The 3000Rs have better thermal efficiency than the trailers they replace, Guadagni says. Production of the 3000R includes a refined foam-in-place insulation process. Trailers also have additional insulators between the rear frame and the wall lining. Front corners are redesigned to increase the amount of foam. Trailers have four inches of insulation in the front wall, two inches in the sidewalls, and three inches in the roof, floor, and rear doors.

All tractors and trailers have air suspension. It is standard equipment on the 3000R. Western specifies Dana Spicer axles and the Hendrickson HKA-180 air suspension and slider system with 49-inch axle spacing. The slider has 96 inches of travel. “We use sliders to adjust axle loading,” Guadagni says. “If the load is too heavy in back, we move the slider back. If it's too heavy in front, we move it forward. Air suspension provides a smoother ride for loads and drivers.”

Trailers are equipped with Alcoa aluminum 24.5 × 8.25 wheels and Michelin XT-1 tires.

Western hauls mostly single-temp loads. The Thermo King SB-200 provides faster pull-down than previous units, Guadagni says, and it is energy-efficient.
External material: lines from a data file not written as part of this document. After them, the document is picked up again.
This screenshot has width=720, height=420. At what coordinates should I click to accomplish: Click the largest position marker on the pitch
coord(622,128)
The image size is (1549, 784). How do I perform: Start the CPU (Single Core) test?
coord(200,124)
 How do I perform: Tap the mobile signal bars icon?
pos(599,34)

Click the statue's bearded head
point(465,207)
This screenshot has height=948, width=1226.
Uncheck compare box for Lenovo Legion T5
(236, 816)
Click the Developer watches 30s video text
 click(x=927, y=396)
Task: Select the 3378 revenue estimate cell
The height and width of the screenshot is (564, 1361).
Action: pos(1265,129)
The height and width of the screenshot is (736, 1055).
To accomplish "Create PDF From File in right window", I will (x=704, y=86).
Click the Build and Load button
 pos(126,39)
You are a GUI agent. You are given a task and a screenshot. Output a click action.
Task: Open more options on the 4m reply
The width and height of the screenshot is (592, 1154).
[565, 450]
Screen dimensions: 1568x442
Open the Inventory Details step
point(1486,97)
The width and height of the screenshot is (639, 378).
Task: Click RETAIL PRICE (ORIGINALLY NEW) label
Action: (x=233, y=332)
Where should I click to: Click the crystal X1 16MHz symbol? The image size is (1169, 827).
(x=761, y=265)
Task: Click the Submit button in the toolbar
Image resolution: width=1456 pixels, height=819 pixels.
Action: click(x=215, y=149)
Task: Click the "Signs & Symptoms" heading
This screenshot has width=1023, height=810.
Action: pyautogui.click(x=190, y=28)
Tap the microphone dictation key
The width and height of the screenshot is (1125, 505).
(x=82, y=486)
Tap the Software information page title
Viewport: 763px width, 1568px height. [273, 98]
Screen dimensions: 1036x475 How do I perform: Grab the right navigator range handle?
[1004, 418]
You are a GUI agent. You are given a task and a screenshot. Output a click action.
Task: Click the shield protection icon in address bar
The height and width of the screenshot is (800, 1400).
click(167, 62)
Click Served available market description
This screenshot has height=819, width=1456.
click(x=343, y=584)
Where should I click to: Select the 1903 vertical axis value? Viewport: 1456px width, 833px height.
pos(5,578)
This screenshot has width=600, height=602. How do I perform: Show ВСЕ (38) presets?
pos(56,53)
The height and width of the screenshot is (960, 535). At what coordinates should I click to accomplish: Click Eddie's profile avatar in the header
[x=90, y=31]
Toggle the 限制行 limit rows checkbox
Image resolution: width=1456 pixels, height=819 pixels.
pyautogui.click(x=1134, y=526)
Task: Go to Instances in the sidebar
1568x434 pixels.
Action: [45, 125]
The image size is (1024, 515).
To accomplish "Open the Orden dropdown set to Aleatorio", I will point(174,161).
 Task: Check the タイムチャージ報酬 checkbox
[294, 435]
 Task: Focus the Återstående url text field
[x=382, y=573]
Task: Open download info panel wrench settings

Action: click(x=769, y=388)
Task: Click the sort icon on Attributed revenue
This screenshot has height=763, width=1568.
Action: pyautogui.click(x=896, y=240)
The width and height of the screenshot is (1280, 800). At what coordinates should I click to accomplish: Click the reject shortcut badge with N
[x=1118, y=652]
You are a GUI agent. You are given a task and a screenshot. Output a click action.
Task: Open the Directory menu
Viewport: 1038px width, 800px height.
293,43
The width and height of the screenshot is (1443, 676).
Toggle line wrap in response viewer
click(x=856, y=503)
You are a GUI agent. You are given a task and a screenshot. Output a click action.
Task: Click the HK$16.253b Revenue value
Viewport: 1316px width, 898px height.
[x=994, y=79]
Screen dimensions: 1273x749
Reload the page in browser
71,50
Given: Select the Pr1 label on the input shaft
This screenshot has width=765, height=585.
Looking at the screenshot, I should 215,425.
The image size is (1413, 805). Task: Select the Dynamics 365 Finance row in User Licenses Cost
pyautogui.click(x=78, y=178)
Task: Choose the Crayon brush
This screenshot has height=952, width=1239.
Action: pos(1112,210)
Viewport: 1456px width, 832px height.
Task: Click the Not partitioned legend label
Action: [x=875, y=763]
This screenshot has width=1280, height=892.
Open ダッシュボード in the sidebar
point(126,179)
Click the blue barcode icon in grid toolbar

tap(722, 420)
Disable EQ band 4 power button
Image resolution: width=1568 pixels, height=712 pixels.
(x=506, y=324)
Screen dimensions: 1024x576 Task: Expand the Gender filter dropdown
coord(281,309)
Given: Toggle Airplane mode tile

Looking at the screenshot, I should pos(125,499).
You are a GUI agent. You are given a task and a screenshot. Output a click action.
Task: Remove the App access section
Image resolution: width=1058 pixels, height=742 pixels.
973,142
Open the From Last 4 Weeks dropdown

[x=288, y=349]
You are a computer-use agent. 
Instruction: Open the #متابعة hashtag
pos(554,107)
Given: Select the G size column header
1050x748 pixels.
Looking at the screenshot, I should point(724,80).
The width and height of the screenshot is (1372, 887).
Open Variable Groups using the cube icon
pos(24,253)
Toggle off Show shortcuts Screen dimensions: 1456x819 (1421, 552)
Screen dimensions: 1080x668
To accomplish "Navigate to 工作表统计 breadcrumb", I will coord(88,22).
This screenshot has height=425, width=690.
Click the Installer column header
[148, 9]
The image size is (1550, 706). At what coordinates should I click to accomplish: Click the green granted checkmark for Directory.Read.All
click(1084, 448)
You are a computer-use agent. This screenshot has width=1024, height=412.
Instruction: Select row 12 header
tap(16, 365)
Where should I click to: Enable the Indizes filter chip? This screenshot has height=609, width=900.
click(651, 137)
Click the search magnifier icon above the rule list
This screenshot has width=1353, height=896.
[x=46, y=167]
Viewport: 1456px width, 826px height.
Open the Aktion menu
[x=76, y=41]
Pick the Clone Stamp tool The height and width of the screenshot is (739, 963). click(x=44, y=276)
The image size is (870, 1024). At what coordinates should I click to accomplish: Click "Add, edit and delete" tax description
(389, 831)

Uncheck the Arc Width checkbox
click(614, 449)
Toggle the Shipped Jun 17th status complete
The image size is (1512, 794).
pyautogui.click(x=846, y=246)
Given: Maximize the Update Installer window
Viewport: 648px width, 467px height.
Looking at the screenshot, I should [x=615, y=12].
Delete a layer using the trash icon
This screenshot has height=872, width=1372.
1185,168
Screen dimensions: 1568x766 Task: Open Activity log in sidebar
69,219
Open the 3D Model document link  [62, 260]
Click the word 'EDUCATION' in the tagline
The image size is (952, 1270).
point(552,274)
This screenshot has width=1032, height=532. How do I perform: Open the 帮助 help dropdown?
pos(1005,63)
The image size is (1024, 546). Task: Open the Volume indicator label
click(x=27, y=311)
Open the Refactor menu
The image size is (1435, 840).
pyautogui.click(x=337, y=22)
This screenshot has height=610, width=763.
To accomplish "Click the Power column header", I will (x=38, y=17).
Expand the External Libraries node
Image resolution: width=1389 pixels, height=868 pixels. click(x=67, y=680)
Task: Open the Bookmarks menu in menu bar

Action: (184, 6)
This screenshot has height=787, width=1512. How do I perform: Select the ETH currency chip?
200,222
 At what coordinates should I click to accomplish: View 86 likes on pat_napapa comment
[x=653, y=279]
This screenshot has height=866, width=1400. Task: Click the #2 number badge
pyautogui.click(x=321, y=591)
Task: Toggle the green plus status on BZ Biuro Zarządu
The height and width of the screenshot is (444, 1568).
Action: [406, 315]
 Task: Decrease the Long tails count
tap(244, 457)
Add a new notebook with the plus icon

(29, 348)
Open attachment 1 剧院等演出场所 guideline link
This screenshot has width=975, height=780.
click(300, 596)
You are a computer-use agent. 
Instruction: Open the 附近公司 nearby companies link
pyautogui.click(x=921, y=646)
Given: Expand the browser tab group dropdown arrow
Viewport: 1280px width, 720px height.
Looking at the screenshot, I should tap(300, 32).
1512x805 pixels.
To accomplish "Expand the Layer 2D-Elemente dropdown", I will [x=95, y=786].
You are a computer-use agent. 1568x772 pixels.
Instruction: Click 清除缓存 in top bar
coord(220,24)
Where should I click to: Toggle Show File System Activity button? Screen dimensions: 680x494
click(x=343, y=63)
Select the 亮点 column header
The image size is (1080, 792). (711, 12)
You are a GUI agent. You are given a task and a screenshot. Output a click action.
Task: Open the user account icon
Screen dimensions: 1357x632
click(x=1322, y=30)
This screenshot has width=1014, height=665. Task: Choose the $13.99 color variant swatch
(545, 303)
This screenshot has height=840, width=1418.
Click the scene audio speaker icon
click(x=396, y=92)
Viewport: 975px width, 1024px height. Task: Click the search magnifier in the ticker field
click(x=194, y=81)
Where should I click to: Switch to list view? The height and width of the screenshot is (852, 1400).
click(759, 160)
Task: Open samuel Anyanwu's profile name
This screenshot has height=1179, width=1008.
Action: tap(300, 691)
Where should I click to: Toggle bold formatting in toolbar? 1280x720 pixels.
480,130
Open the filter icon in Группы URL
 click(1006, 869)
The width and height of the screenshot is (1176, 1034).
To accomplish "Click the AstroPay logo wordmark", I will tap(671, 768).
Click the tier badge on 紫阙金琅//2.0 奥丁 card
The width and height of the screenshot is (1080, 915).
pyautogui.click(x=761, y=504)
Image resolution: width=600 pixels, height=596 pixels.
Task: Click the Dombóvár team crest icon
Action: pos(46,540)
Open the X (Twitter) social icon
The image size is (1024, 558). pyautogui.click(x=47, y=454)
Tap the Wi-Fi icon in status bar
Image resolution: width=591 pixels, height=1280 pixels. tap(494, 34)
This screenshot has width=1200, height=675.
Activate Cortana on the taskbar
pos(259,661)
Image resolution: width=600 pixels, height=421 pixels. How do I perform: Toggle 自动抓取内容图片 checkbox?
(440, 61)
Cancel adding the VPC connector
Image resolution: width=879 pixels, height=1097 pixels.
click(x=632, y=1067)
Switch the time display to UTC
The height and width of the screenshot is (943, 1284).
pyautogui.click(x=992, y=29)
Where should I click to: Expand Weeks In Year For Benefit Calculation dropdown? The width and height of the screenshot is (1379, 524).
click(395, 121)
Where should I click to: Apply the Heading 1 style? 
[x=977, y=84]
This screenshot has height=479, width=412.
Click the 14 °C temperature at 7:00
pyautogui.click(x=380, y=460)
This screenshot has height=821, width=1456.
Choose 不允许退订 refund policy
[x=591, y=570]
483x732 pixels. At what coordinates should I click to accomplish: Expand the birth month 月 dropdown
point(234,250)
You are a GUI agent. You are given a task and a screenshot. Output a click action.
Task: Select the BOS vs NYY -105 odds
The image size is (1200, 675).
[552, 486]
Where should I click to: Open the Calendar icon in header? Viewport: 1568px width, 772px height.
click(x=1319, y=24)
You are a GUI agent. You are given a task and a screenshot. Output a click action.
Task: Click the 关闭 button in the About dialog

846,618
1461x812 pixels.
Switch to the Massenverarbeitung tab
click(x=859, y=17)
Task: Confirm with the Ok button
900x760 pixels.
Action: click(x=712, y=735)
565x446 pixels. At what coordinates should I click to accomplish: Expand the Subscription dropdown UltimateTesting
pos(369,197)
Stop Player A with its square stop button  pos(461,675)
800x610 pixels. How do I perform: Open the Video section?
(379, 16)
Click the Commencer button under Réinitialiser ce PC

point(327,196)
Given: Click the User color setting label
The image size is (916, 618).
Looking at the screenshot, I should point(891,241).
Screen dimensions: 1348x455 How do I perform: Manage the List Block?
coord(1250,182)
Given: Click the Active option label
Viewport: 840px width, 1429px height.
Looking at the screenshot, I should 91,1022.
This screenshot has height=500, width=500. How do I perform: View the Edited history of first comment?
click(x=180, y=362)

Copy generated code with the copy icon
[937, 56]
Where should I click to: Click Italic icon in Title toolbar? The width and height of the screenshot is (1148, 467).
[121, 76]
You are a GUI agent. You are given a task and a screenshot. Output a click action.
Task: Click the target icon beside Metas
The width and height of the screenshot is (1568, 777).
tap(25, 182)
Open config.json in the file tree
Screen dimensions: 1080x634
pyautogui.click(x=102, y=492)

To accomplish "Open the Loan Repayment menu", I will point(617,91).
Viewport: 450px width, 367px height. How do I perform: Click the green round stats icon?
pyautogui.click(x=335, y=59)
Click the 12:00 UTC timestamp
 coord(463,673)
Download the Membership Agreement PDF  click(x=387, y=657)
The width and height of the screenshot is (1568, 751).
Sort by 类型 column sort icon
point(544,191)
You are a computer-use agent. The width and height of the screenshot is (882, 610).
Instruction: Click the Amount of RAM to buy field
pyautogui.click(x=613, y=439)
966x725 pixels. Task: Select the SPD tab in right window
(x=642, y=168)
The unit is equipped with the MP-VI Smart Reefer controller with OptiSet temperature management and an electronic throttling valve.

Equipment is purchased with drivers in mind. “Drivers treat our operation as if it were their own business, and we treat them as part of our family” Guadagni says. “When we buy a tractor or trailer, we ask what will help them do their job better and that's what we buy. We also allow them to choose from many options for their tractors, such as the type of LED lights, two or four air horns in new square style, or old round ones.”

They want Kenworth W900 and Peterbilt 379 long-nose conventional tractors. Drivers are assigned tractors and don't slip-seat, he says. Eight new tractors were added to the fleet in 2001. Kenworths are equipped with AeroCab Aerodyne 72-inch sleepers. “We buy the cream-of-the-crop and sell them after 450,000 miles,” he says. “Tractors are built with all the features for driver comfort and safety.”

Tractors are equipped with Caterpillar C-15 engines rated at 550 horsepower at 2,100 rpm, Fuller RTLO-18918B 18-speed overdrive transmissions, and Dana Spicer DS404 tandem drive axles with a 3.36:1 final drive ratio.

Western equips all tractors with HighwayMaster Series 5000 cellular communications for driver-dispatch communication. “We use this system quite a lot, especially for produce pick-ups,” Guadagni says. “Shippers may call us and ask that we re-route tractor-trailers to get another pick-up or change pick-ups.”

HighwayMaster is integrated with TMW Systems' PowerSuite, providing sophisticated mapping technology. Equipment can be tracked to street-level locations, he says, and directed to pick-up sites by cell phone.

“We use TMW Systems software for loading, tracking, and billing shipments, and it integrates satellite tracking data from HighwayMaster,” Guadagni says.